GOAL OF THE EXERCISE >> Reproduce every line of the data below verbatim, with nothing changed, added, or left out.

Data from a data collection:
--

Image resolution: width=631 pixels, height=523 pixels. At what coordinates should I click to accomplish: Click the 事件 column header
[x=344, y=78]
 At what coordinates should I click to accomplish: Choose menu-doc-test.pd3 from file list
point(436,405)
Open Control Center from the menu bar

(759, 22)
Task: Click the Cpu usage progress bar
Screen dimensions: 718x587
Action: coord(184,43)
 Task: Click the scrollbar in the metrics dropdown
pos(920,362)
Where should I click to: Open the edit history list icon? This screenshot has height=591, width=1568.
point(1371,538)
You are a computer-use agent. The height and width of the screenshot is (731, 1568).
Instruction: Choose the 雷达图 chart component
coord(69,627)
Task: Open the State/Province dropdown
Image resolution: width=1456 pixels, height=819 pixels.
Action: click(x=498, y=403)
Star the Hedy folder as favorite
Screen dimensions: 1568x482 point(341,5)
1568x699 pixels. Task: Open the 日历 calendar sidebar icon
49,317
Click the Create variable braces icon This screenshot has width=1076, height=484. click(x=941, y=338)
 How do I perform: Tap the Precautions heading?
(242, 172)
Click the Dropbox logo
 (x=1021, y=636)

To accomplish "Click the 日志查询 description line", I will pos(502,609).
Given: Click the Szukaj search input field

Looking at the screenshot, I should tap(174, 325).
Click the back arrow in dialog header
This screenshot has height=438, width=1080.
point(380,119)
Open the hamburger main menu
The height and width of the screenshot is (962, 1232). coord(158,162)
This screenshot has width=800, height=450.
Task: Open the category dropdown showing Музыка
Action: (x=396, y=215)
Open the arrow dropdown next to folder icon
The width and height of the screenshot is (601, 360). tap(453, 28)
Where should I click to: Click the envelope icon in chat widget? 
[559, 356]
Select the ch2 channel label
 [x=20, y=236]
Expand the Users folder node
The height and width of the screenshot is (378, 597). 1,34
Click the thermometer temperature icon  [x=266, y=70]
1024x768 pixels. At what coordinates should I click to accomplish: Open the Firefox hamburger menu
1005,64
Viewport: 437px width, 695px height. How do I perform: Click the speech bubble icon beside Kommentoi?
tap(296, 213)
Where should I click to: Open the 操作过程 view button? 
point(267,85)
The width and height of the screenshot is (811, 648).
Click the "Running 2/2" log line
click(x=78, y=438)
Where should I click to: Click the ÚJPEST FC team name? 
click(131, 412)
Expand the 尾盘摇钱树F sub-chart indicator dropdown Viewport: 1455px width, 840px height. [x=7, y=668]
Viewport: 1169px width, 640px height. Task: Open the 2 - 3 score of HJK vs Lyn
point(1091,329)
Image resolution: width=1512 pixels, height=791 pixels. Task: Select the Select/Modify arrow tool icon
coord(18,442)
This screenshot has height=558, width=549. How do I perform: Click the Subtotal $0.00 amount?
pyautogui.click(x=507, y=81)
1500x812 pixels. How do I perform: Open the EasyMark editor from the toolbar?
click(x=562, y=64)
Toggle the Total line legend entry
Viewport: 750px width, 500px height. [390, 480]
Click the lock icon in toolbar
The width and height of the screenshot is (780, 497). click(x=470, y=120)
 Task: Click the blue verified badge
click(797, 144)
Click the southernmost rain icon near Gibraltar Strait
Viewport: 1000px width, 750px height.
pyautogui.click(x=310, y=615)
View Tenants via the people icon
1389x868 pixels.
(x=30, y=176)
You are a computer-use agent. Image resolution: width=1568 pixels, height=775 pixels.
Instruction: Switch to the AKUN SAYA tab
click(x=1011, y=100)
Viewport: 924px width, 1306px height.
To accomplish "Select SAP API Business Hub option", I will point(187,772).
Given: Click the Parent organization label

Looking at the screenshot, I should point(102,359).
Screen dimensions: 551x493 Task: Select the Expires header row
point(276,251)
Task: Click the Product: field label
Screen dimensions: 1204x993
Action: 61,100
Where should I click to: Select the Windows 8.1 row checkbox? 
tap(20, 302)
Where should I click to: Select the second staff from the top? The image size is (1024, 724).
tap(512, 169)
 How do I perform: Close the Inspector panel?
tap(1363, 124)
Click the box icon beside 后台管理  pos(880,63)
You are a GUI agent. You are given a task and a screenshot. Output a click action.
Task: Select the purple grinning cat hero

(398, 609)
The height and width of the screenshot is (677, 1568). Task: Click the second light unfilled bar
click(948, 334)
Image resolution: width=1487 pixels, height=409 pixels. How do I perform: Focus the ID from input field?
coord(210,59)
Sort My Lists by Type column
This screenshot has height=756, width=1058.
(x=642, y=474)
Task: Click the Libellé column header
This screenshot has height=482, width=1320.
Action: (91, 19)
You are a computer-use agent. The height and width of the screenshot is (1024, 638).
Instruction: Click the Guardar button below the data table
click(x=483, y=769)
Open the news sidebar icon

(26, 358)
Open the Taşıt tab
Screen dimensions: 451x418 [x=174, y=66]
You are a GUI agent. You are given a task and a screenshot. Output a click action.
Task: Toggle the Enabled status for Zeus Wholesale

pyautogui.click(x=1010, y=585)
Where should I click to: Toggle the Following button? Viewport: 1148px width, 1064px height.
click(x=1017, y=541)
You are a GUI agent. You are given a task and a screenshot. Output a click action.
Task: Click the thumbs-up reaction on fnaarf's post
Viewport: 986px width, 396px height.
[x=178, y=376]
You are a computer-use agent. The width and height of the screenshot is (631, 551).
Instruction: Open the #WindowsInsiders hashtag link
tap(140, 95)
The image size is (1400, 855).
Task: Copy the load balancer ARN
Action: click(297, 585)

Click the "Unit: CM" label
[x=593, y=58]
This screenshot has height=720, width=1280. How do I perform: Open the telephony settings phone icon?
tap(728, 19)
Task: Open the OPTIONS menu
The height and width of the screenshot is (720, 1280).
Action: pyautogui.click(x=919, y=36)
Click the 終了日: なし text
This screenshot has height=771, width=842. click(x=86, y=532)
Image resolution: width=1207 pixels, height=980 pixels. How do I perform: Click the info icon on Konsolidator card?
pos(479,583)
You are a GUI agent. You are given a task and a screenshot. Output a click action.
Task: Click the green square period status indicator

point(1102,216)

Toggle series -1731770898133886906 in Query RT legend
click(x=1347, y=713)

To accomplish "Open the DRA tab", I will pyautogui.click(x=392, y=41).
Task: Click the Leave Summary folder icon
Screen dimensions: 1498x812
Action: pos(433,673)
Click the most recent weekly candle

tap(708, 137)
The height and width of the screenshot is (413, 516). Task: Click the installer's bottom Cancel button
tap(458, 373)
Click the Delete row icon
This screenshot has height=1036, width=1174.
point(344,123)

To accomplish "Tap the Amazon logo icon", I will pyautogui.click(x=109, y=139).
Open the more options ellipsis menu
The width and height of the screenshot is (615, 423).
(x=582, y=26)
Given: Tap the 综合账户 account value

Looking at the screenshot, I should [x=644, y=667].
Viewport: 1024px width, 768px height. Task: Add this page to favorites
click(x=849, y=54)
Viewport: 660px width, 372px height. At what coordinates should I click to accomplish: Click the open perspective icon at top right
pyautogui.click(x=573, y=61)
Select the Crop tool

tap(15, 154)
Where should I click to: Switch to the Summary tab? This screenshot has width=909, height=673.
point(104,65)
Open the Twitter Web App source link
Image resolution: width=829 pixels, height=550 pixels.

--

CORRECT OUTPUT >>
Image resolution: width=631 pixels, height=523 pixels. At what coordinates should I click to accomplish: Click the 事件 column header
[x=344, y=78]
 At what coordinates should I click to accomplish: Choose menu-doc-test.pd3 from file list
point(436,405)
Open Control Center from the menu bar

(759, 22)
Task: Click the Cpu usage progress bar
Screen dimensions: 718x587
Action: coord(184,43)
 Task: Click the scrollbar in the metrics dropdown
pos(920,362)
Where should I click to: Open the edit history list icon? This screenshot has height=591, width=1568.
point(1371,538)
You are a computer-use agent. The height and width of the screenshot is (731, 1568).
Instruction: Choose the 雷达图 chart component
coord(69,627)
Task: Open the State/Province dropdown
Image resolution: width=1456 pixels, height=819 pixels.
Action: click(x=498, y=403)
Star the Hedy folder as favorite
Screen dimensions: 1568x482 point(341,5)
1568x699 pixels. Task: Open the 日历 calendar sidebar icon
49,317
Click the Create variable braces icon This screenshot has width=1076, height=484. click(x=941, y=338)
 How do I perform: Tap the Precautions heading?
(242, 172)
Click the Dropbox logo
 (x=1021, y=636)

To accomplish "Click the 日志查询 description line", I will pos(502,609).
Given: Click the Szukaj search input field

Looking at the screenshot, I should tap(174, 325).
Click the back arrow in dialog header
This screenshot has height=438, width=1080.
point(380,119)
Open the hamburger main menu
The height and width of the screenshot is (962, 1232). coord(158,162)
This screenshot has width=800, height=450.
Task: Open the category dropdown showing Музыка
Action: (x=396, y=215)
Open the arrow dropdown next to folder icon
The width and height of the screenshot is (601, 360). tap(453, 28)
Where should I click to: Click the envelope icon in chat widget? 
[559, 356]
Select the ch2 channel label
 [x=20, y=236]
Expand the Users folder node
The height and width of the screenshot is (378, 597). 1,34
Click the thermometer temperature icon  [x=266, y=70]
1024x768 pixels. At what coordinates should I click to accomplish: Open the Firefox hamburger menu
1005,64
Viewport: 437px width, 695px height. How do I perform: Click the speech bubble icon beside Kommentoi?
tap(296, 213)
Where should I click to: Open the 操作过程 view button? 
point(267,85)
The width and height of the screenshot is (811, 648).
Click the "Running 2/2" log line
click(x=78, y=438)
Where should I click to: Click the ÚJPEST FC team name? 
click(131, 412)
Expand the 尾盘摇钱树F sub-chart indicator dropdown Viewport: 1455px width, 840px height. [x=7, y=668]
Viewport: 1169px width, 640px height. Task: Open the 2 - 3 score of HJK vs Lyn
point(1091,329)
Image resolution: width=1512 pixels, height=791 pixels. Task: Select the Select/Modify arrow tool icon
coord(18,442)
This screenshot has height=558, width=549. How do I perform: Click the Subtotal $0.00 amount?
pyautogui.click(x=507, y=81)
1500x812 pixels. How do I perform: Open the EasyMark editor from the toolbar?
click(x=562, y=64)
Toggle the Total line legend entry
Viewport: 750px width, 500px height. [390, 480]
Click the lock icon in toolbar
The width and height of the screenshot is (780, 497). click(x=470, y=120)
 Task: Click the blue verified badge
click(797, 144)
Click the southernmost rain icon near Gibraltar Strait
Viewport: 1000px width, 750px height.
pyautogui.click(x=310, y=615)
View Tenants via the people icon
1389x868 pixels.
(x=30, y=176)
You are a computer-use agent. Image resolution: width=1568 pixels, height=775 pixels.
Instruction: Switch to the AKUN SAYA tab
click(x=1011, y=100)
Viewport: 924px width, 1306px height.
To accomplish "Select SAP API Business Hub option", I will point(187,772).
Given: Click the Parent organization label

Looking at the screenshot, I should point(102,359).
Screen dimensions: 551x493 Task: Select the Expires header row
point(276,251)
Task: Click the Product: field label
Screen dimensions: 1204x993
Action: 61,100
Where should I click to: Select the Windows 8.1 row checkbox? 
tap(20, 302)
Where should I click to: Select the second staff from the top? The image size is (1024, 724).
tap(512, 169)
 How do I perform: Close the Inspector panel?
tap(1363, 124)
Click the box icon beside 后台管理  pos(880,63)
You are a GUI agent. You are given a task and a screenshot. Output a click action.
Task: Select the purple grinning cat hero

(398, 609)
The height and width of the screenshot is (677, 1568). Task: Click the second light unfilled bar
click(948, 334)
Image resolution: width=1487 pixels, height=409 pixels. How do I perform: Focus the ID from input field?
coord(210,59)
Sort My Lists by Type column
This screenshot has height=756, width=1058.
(x=642, y=474)
Task: Click the Libellé column header
This screenshot has height=482, width=1320.
Action: (91, 19)
You are a computer-use agent. The height and width of the screenshot is (1024, 638).
Instruction: Click the Guardar button below the data table
click(x=483, y=769)
Open the news sidebar icon

(26, 358)
Open the Taşıt tab
Screen dimensions: 451x418 [x=174, y=66]
You are a GUI agent. You are given a task and a screenshot. Output a click action.
Task: Toggle the Enabled status for Zeus Wholesale

pyautogui.click(x=1010, y=585)
Where should I click to: Toggle the Following button? Viewport: 1148px width, 1064px height.
click(x=1017, y=541)
You are a GUI agent. You are given a task and a screenshot. Output a click action.
Task: Click the thumbs-up reaction on fnaarf's post
Viewport: 986px width, 396px height.
[x=178, y=376]
You are a computer-use agent. The width and height of the screenshot is (631, 551).
Instruction: Open the #WindowsInsiders hashtag link
tap(140, 95)
The image size is (1400, 855).
Task: Copy the load balancer ARN
Action: click(297, 585)

Click the "Unit: CM" label
[x=593, y=58]
This screenshot has height=720, width=1280. How do I perform: Open the telephony settings phone icon?
tap(728, 19)
Task: Open the OPTIONS menu
The height and width of the screenshot is (720, 1280).
Action: pyautogui.click(x=919, y=36)
Click the 終了日: なし text
This screenshot has height=771, width=842. click(x=86, y=532)
Image resolution: width=1207 pixels, height=980 pixels. How do I perform: Click the info icon on Konsolidator card?
pos(479,583)
You are a GUI agent. You are given a task and a screenshot. Output a click action.
Task: Click the green square period status indicator

point(1102,216)

Toggle series -1731770898133886906 in Query RT legend
click(x=1347, y=713)

To accomplish "Open the DRA tab", I will pyautogui.click(x=392, y=41).
Task: Click the Leave Summary folder icon
Screen dimensions: 1498x812
Action: pos(433,673)
Click the most recent weekly candle

tap(708, 137)
The height and width of the screenshot is (413, 516). Task: Click the installer's bottom Cancel button
tap(458, 373)
Click the Delete row icon
This screenshot has height=1036, width=1174.
point(344,123)

To accomplish "Tap the Amazon logo icon", I will pyautogui.click(x=109, y=139).
Open the more options ellipsis menu
The width and height of the screenshot is (615, 423).
(x=582, y=26)
Given: Tap the 综合账户 account value

Looking at the screenshot, I should [x=644, y=667].
Viewport: 1024px width, 768px height. Task: Add this page to favorites
click(x=849, y=54)
Viewport: 660px width, 372px height. At what coordinates should I click to accomplish: Click the open perspective icon at top right
pyautogui.click(x=573, y=61)
Select the Crop tool

tap(15, 154)
Where should I click to: Switch to the Summary tab? This screenshot has width=909, height=673.
point(104,65)
Open the Twitter Web App source link
Image resolution: width=829 pixels, height=550 pixels.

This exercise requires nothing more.